Let’s take an example. Here’s a house that makes me giggle – a home on offer for a cool $3.4 million in Redmond, WA. Not exactly a shocker that this house has sat on the market for over 8 months with no buyers. Redmond’s nice, but not that nice.
We can keep up to date on what Zillow thinks this property should be priced at using the Zillow API. The service URL to use is https://api.datamarket.azure.com/data.ashx/Zillow/HomeValuationAPIs/GetZestimate?ZillowPropertyID=48817763&$top=100. If you import this feed into SSDT, you see the Zillow estimates for this home.
Of course, one home is not enough for analysis. You need many homes in a single table to do anything interesting. Unfortunately, the tools only allow us to use one connection per table. Because the property ID is encoded in the data feed’s URL, and the URL is what determines the connection string, the tools limit us to querying one single home per table. This is not very much fun.
A workaround is create a second partition on the table that uses a second connection. This is not exposed anywhere in the UI, but can be accomplished via script. Now, what I am about to show you is something that is probably not really supported. It just so happens to work, but asking the product team to fix bugs on it might result in dirty looks and postponement of fixes until the next release. Consider yourself warned.
Here is how you do it:
- Deploy the model with the data feed.
- Open SSMS and connect to the instance hosting the model.
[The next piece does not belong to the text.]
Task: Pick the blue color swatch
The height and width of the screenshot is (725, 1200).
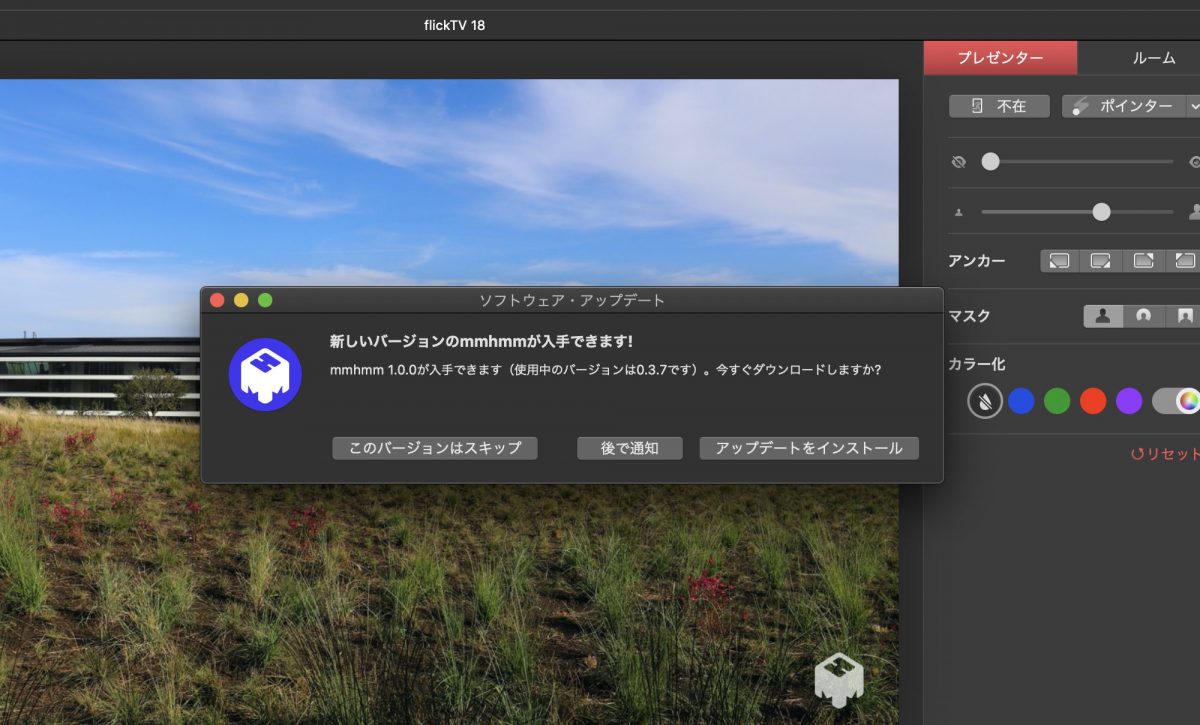Action: click(1021, 401)
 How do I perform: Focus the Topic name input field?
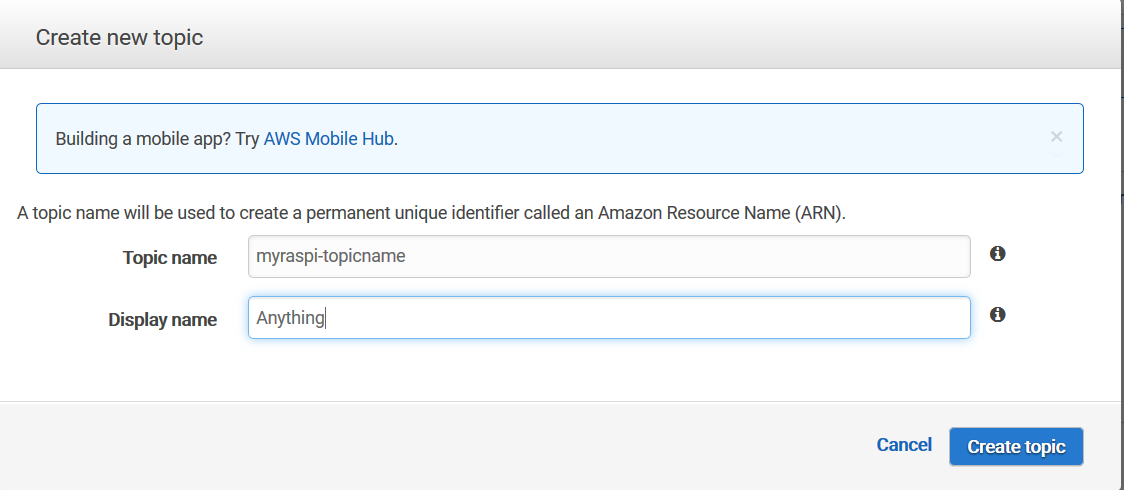pos(608,257)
- Right-click the connection for the data feed, then script a create to a new query editor window, as shown:
- Modify the generated script, changing the three highlighted lines – ID, Name, and Connection String.
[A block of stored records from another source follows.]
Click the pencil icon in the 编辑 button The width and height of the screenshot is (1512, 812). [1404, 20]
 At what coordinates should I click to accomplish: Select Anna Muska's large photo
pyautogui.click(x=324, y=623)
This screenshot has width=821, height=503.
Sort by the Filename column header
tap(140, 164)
I used the ever creative "DataFeed GetZestimate2" for both the Name and ID, and changed the ZillowPropertyID in the URL to 48817769, which is the house practically next door that has also been languishing on the market for a cool $3.4 million. Press F5, the new connection is created. Refresh the Object Explorer in SSMS to verify.
- Now we need to add the account key for the Azure Data Market so we can process the data from this new connection. To do this:
- Right-click the newly created connection and select Properties.
- Select the Connection String and then click … to edit it.
- Set the Password to your account key on the Azure Data Market, and then click OK.
- Now we need to create a partition that uses this new connection. To do this:
- Right-click the table that contains the data feed and select Partitions.
- Click the copy button in the Partition Manager to create a copy of the current partition.
- Press the Script button to script out the partition definition, then Cancel the Copy Partition dialog. We will create the new partition in script.
- Change the three highlighted lines in the generated script.
Use "DataFeed GetZestimate2" for the DataSourceID. Use whatever unique ID and Name that you like, I used something creative like “Data Feed Content 2”. Press F5 to execute the script.
- The new partition should appear in the Partition Manager. Click the Process button and load the data into it.
Now you have a table that uses data from multiple connections. Happy house hunting.